* Task instructions *
Return the material below word for word, keeping every line unchanged and in the same order.

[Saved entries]
-------------------------

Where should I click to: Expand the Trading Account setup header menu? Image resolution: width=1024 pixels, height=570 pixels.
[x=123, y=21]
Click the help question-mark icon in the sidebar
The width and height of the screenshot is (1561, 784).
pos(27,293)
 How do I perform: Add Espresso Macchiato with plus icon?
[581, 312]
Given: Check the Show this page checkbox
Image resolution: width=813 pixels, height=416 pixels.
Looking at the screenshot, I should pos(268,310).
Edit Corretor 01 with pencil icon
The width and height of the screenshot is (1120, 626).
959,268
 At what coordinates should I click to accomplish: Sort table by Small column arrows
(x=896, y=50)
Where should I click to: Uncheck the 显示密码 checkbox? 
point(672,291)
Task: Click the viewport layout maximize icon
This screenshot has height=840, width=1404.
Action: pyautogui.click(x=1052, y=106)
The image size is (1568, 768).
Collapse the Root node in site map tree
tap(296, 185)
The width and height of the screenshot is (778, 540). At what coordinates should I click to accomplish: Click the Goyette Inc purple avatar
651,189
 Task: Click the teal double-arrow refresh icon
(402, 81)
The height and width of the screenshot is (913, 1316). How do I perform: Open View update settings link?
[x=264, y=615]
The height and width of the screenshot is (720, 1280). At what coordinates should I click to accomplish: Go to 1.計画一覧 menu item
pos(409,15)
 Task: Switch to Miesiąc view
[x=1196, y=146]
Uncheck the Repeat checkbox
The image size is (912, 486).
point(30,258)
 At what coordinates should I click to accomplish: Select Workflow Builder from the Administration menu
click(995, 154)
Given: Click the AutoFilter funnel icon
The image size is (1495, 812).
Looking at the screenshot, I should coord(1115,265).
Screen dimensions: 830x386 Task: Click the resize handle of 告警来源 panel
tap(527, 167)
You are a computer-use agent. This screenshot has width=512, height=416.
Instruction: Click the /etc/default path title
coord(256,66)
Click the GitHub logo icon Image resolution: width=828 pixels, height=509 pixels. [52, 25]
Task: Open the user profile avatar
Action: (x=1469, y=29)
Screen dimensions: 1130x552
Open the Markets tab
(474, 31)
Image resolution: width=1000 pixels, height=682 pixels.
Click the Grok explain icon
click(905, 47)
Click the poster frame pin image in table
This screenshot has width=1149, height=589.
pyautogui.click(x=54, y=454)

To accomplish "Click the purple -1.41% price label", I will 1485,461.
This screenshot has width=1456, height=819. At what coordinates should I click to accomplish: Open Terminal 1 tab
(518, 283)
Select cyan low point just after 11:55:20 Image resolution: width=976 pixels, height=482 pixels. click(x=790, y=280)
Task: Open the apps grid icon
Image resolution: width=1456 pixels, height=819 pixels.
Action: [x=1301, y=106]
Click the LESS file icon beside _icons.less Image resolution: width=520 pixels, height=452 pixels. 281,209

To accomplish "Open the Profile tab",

-------------------------

* Complete output *
Where should I click to: Expand the Trading Account setup header menu? Image resolution: width=1024 pixels, height=570 pixels.
[x=123, y=21]
Click the help question-mark icon in the sidebar
The width and height of the screenshot is (1561, 784).
pos(27,293)
 How do I perform: Add Espresso Macchiato with plus icon?
[581, 312]
Given: Check the Show this page checkbox
Image resolution: width=813 pixels, height=416 pixels.
Looking at the screenshot, I should pos(268,310).
Edit Corretor 01 with pencil icon
The width and height of the screenshot is (1120, 626).
959,268
 At what coordinates should I click to accomplish: Sort table by Small column arrows
(x=896, y=50)
Where should I click to: Uncheck the 显示密码 checkbox? 
point(672,291)
Task: Click the viewport layout maximize icon
This screenshot has height=840, width=1404.
Action: pyautogui.click(x=1052, y=106)
The image size is (1568, 768).
Collapse the Root node in site map tree
tap(296, 185)
The width and height of the screenshot is (778, 540). At what coordinates should I click to accomplish: Click the Goyette Inc purple avatar
651,189
 Task: Click the teal double-arrow refresh icon
(402, 81)
The height and width of the screenshot is (913, 1316). How do I perform: Open View update settings link?
[x=264, y=615]
The height and width of the screenshot is (720, 1280). At what coordinates should I click to accomplish: Go to 1.計画一覧 menu item
pos(409,15)
 Task: Switch to Miesiąc view
[x=1196, y=146]
Uncheck the Repeat checkbox
The image size is (912, 486).
point(30,258)
 At what coordinates should I click to accomplish: Select Workflow Builder from the Administration menu
click(995, 154)
Given: Click the AutoFilter funnel icon
The image size is (1495, 812).
Looking at the screenshot, I should coord(1115,265).
Screen dimensions: 830x386 Task: Click the resize handle of 告警来源 panel
tap(527, 167)
You are a computer-use agent. This screenshot has width=512, height=416.
Instruction: Click the /etc/default path title
coord(256,66)
Click the GitHub logo icon Image resolution: width=828 pixels, height=509 pixels. [52, 25]
Task: Open the user profile avatar
Action: (x=1469, y=29)
Screen dimensions: 1130x552
Open the Markets tab
(474, 31)
Image resolution: width=1000 pixels, height=682 pixels.
Click the Grok explain icon
click(905, 47)
Click the poster frame pin image in table
This screenshot has width=1149, height=589.
pyautogui.click(x=54, y=454)

To accomplish "Click the purple -1.41% price label", I will 1485,461.
This screenshot has width=1456, height=819. At what coordinates should I click to accomplish: Open Terminal 1 tab
(518, 283)
Select cyan low point just after 11:55:20 Image resolution: width=976 pixels, height=482 pixels. click(x=790, y=280)
Task: Open the apps grid icon
Image resolution: width=1456 pixels, height=819 pixels.
Action: [x=1301, y=106]
Click the LESS file icon beside _icons.less Image resolution: width=520 pixels, height=452 pixels. 281,209

To accomplish "Open the Profile tab",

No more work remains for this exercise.